Skype Accused of Reading IMs; Company Says it's Scanning URLs

On Wednesday, The H Security blog reported that Skype reads everything its users write. This accusation stems from associates at Heise Security who believe Microsoft is accessing and reading content from HTTPS URLs transmitted over Skype.

The firm reportedly discovered unusual network traffic following a Skype instant messaging conversation that included a secure URL, and traced the IP address back to Microsoft. To see if it would happen again, the firm conducted an experiment using two HTTPS URLs and discovered that Microsoft had accessed those as well.

Skype later acknowledged that the URLs are scanned, and pointed to a passage from its data protection policy. "Skype may use automated scanning within Instant Messages and SMS to (a) identify suspected spam and/or (b) identify URLs that have been previously flagged as spam, fraud, or phishing links," it reads.

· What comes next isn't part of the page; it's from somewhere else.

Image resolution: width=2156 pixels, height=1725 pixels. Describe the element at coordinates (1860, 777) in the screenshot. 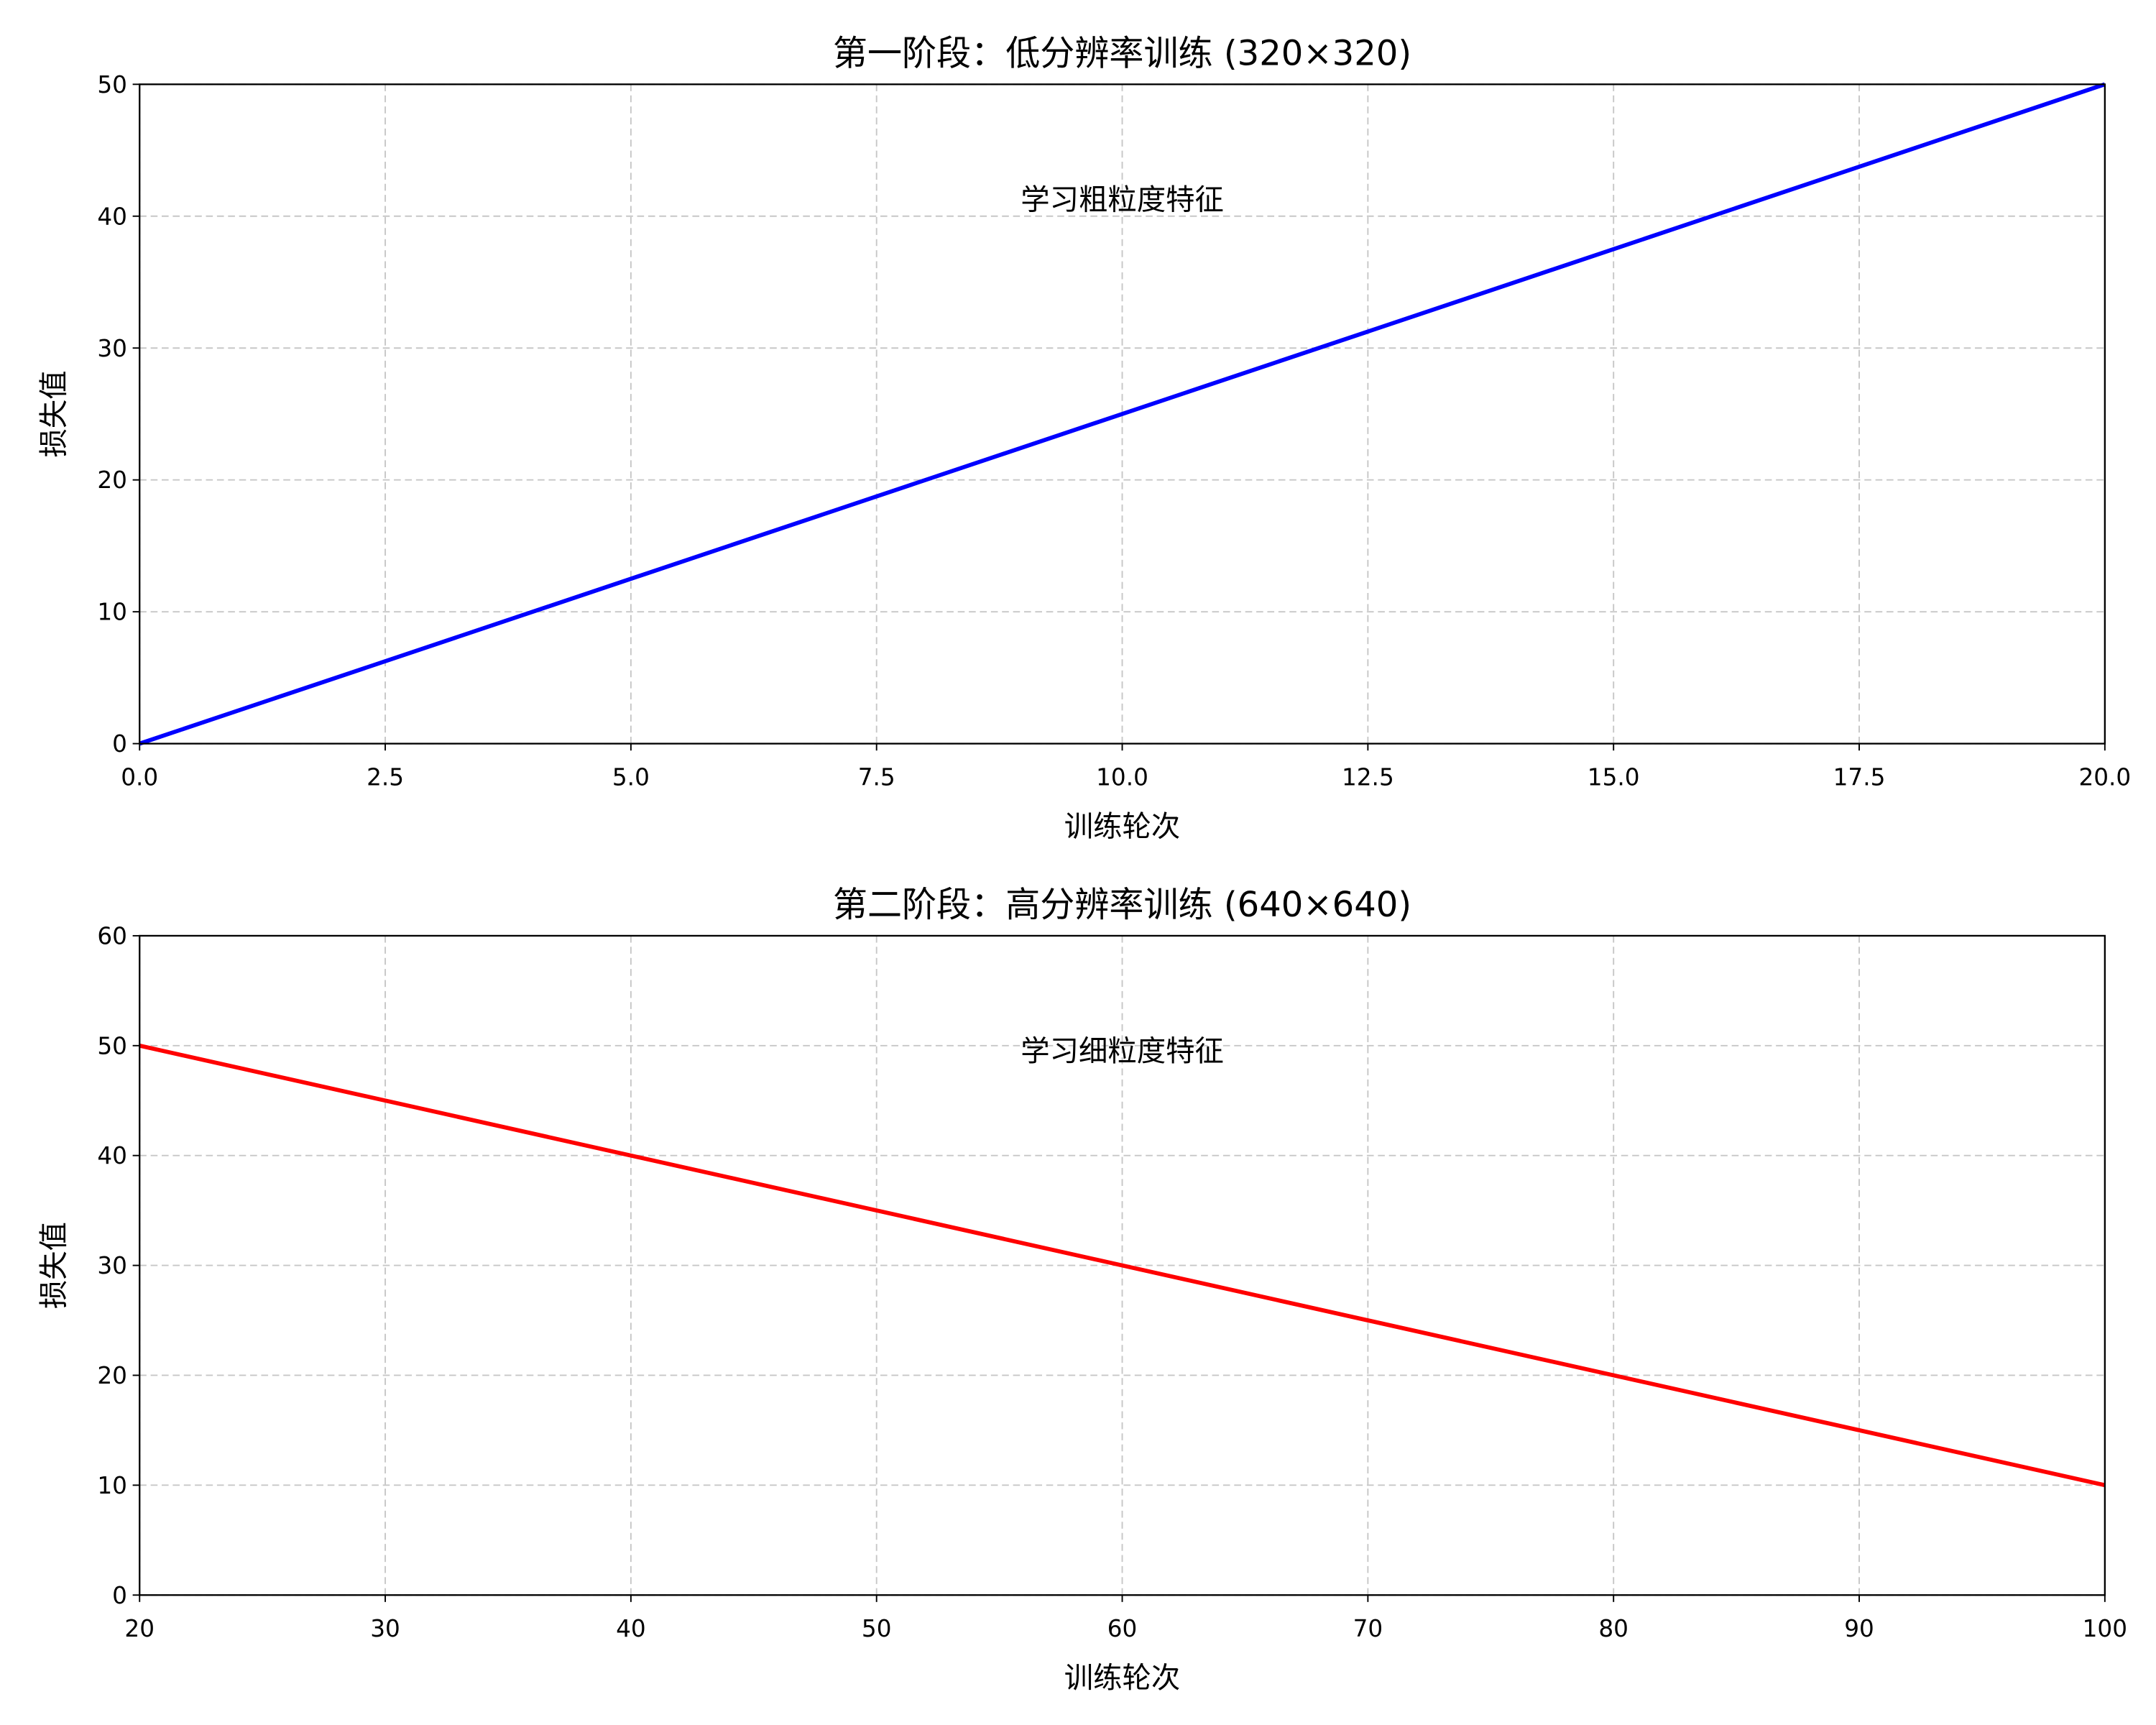

I see `x-tick-label: 17.5` at that location.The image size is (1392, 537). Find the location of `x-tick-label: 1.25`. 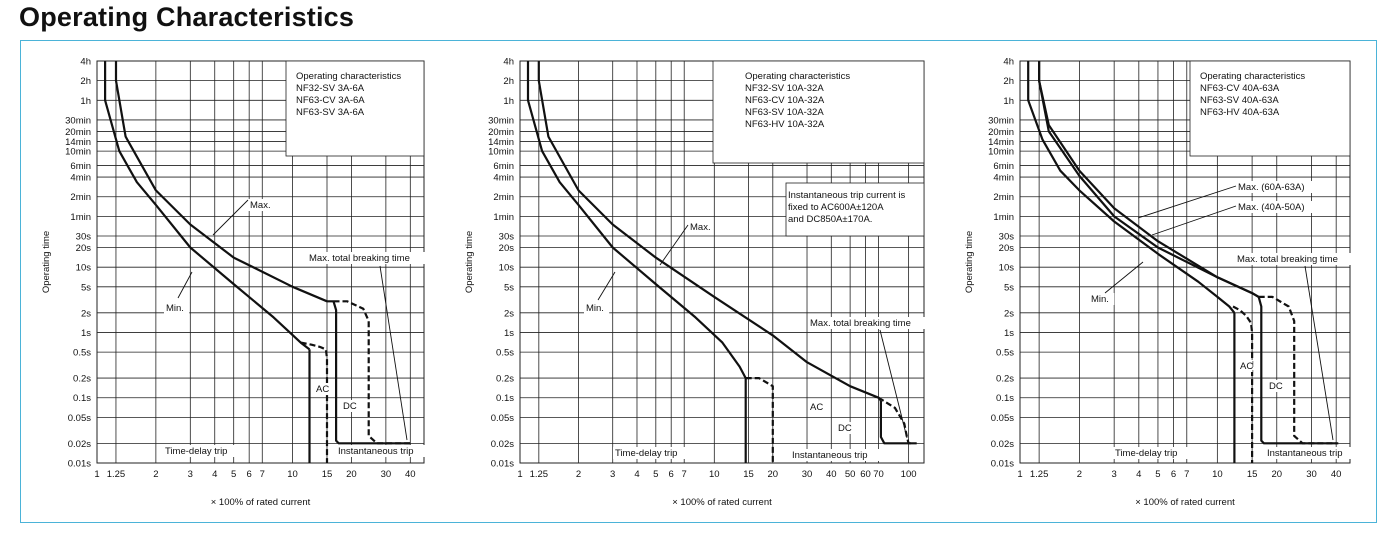

x-tick-label: 1.25 is located at coordinates (540, 474).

A spokesperson followed up by stating that while Skype does scan messages to filter out spam and phishing websites, there's no actual reading involved.

But the H Security blog points out that these sites typically aren't housed under HTTPS URLs. It also said that in order to check a secured link for spam or phishing, Skype would actually need to examine its content. In contrast, the blog also points out that Skype typically sends HEAD requests, which merely fetch administration info relating to the server. It also doesn't access the commonly used HTTP URLs.

However, ZDNet followed up with an article to ease any privacy concerns and reported that the address in question is likely part of Microsoft's SmartScreen infrastructure. This is used to identify suspicious and dangerous URLs so that it can block phishing sites, malware and spam across the company's portfolio of services, including Internet Explorer and It's presumed that Skype picked up SmartScreen when it integrated the Windows Live Messenger network.

"SmartScreen doesn't scan every link in every IM or email. It doesn't need to," ZDNet reports. "Those test links are unfamiliar and possibly suspicious, so the SmartScreen servers asked for more information from the server, using a HEAD (not GET) request, with the exact URL that was included in the original Skype message."

Thus, what seems to be happening is a process that's similar to what mail servers do when they check the header information on an incoming message to determine whether it's unwanted spam. Unfamiliar URLs shared in a Skype instant message may be investigated by a SmartScreen server which will in turn request more information about the server from which that URL originated. That information will be used to determine if the link is legitimate.

This automated process undoubtedly helps protect Skype users from clicking on links to phishing sites or those packed with malware. So far, there's no evidence that someone at Microsoft is sitting back in their chair reading everything Skype users type on the screen.